Sous contrôle du gouvernement, les gérants perdent l’incitation à l’efficacité. De plus, les dirigeants ont des objectifs sans rapport avec la génération d’électricité. Ils veulent des aides pour l'industrie de renouvelables. Le gouvernement veut autant de hausse de production des renouvelables, en 2030 par rapport à 2022, que sur plus de 15 ans précédents. Le graphique ci-dessous (du ministère de l’Écologie) montre l’évolution de la part de renouvelables, et l’objectif des dirigeants, de 33 % de renouvelables en 2030.
Dans une note en juin dernier, la Cour des comptes estime à 1.000 milliards d’euros par an le coût des objectifs de 2030, au niveau de l’UE. Le gouvernement voit dans EDF une source de financements pour les objectifs, sans la nécessité de déficits. À la place, il crée des régulations des prix et obligations de rachat au profit des renouvelables.
Baisse des prix de marché
Comme le montrent les chiffres de l’Epex, les prix de l’électricité passent de 135 à 61 euros le Mwh en un an, à date du 21 février 2024.
En effet, la consommation d’électricité baisse un peu d’année en année. Avec la même quantité de production, le prix de MWh part en général vers la baisse.
Rapporte Ember-climate :
“La demande d’électricité [en Europe] a baissé de 3,4 % en 2023. Ainsi la demande a baissé de 6,4 % en 2023 par rapport au début de la crise des énergies, en 2021.”
D’autre part, la hausse de la production via les renouvelables, en raison d’incitations et garanties de rachat de courant, crée des périodes de surproduction d'électricité.
Par exemple, durant quelques jours en janvier de cette année, après un effondrement des prix en raison d’un pic de production des éoliennes, le MWh coûte environ 0 euros.
Par contre, les renouvelables bénéficient de protections contre la baisse des prix de l’électricité - avec les garanties de rachat. À l’inverse, le gouvernement impose des plafonds de prix sur la vente d’électricité de la part du nucléaire.
Gâchis de l’efficacité du nucléaire
EDF vend, de loi, environ le tiers de la production d’électricité à des distributeurs, à un prix en-dessous du prix du marché. La régulation, l’Arenh, fixe le prix de vente du courant à 42 euros le MWh, contre un prix de marché d’environ 100 euros en 2023.
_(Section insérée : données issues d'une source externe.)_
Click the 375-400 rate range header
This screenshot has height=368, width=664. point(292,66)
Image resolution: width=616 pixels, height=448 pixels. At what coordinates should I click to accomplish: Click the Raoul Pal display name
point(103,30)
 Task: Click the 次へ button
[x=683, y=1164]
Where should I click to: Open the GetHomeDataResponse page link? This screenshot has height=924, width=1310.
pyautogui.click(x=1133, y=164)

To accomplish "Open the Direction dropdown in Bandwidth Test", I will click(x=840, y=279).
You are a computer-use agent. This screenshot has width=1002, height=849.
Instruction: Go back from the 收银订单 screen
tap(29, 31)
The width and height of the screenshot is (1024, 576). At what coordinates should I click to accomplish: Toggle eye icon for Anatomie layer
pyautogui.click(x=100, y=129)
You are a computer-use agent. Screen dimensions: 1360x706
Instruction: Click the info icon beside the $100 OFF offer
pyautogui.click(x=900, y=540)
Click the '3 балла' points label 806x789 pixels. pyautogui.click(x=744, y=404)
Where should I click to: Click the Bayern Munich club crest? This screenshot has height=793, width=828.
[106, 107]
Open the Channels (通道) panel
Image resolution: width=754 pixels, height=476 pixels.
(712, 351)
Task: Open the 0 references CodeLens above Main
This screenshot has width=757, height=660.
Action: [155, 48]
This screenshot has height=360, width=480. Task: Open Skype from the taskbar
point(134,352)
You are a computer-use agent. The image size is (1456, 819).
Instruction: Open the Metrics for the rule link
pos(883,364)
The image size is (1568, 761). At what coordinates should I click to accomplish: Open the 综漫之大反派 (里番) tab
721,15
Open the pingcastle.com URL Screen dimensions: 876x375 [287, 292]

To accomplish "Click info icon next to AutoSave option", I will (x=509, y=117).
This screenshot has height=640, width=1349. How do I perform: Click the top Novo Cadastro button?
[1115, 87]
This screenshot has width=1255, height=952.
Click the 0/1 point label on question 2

Un “écrêtement” a lieu lorsque la demande de courant par les distributeurs dépasse l’obligation de fourniture d’électricité d’EDF. Le distributeur vend les montants en excès au prix de marché, et en tire bien plus de revenus. Les vente au prix de marché, en raison de l’écrêtement,” expliquent la hausse des bénéfices l’an dernier.
L’écrêtement de la demande arrive à 33 % des ventes en 2023. Par contre, il baisse à 23 % en 2024.
La perte des ventes au prix de marché - via “l’écrêtement” - revient à une baisse du prix de vente de l’électricité d’EDF. En raison de la baisse de l’écrêtement, les bénéfices d’EDF baissent à présent.
Ainsi, les bénéfices de 2023 reviennent à une aubaine de passage.
Sur la durée, EDF a besoin de plus de réacteurs, et des améliorations à l’efficacité des opérations.
Avec l’emprise du gouvernement sur la société, et les objectifs pour le financement des renouvelables - aux dépens de l’investissement dans le nucléaire -, EDF a peu de chances pour une amélioration de la situation à l’avenir.